Instruction
Copy the full passage below, word for word, about soldiers destroying the property of citizens who burned their own cotton.

Provided passage

>>

I have been informed from a number of sources that bands of your soldiery especially along the line of the Memphis and Charleston Railroad in the vicinity of Grand Junction are traversing the country with the avowed object of burning or otherwise destroying the property of those citizens of Mississippi and Tennessee who in obedience to the wishes of their Government, the orders of these headquarter and a substantially unanimous public sentiment have chosen to burn their own cotton; that is, their own property. I have been informed further that the property of more than one of our loyal citizens has been destroyed by these detachments. These acts might not excite surprise if done by men under certain commanders of Federal armies, officers inexperienced in the long-established usages of war or regardless of its amenities and animated by a spirit of fell vindictiveness, but I must be permitted to express my astonishment that such measures should have been resorted to by the army of an educated, experienced commander.

<<

Collected data

>>

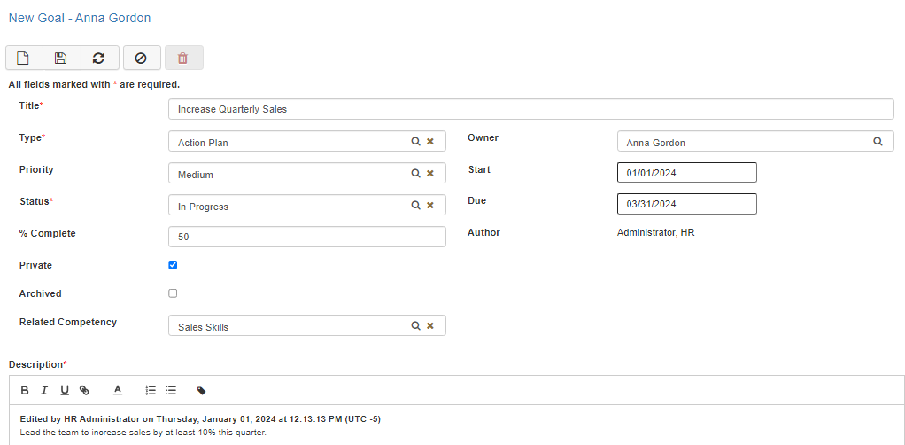Open the Priority lookup search
The width and height of the screenshot is (905, 445).
414,174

<<

Result for this task
I have been informed from a number of sources that bands of your soldiery especially along the line of the Memphis and Charleston Railroad in the vicinity of Grand Junction are traversing the country with the avowed object of burning or otherwise destroying the property of those citizens of Mississippi and Tennessee who in obedience to the wishes of their Government, the orders of these headquarter and a substantially unanimous public sentiment have chosen to burn their own cotton; that is, their own property. I have been informed further that the property of more than one of our loyal citizens has been destroyed by these detachments. These acts might not excite surprise if done by men under certain commanders of Federal armies, officers inexperienced in the long-established usages of war or regardless of its amenities and animated by a spirit of fell vindictiveness, but I must be permitted to express my astonishment that such measures should have been resorted to by the army of an educated, experienced commander.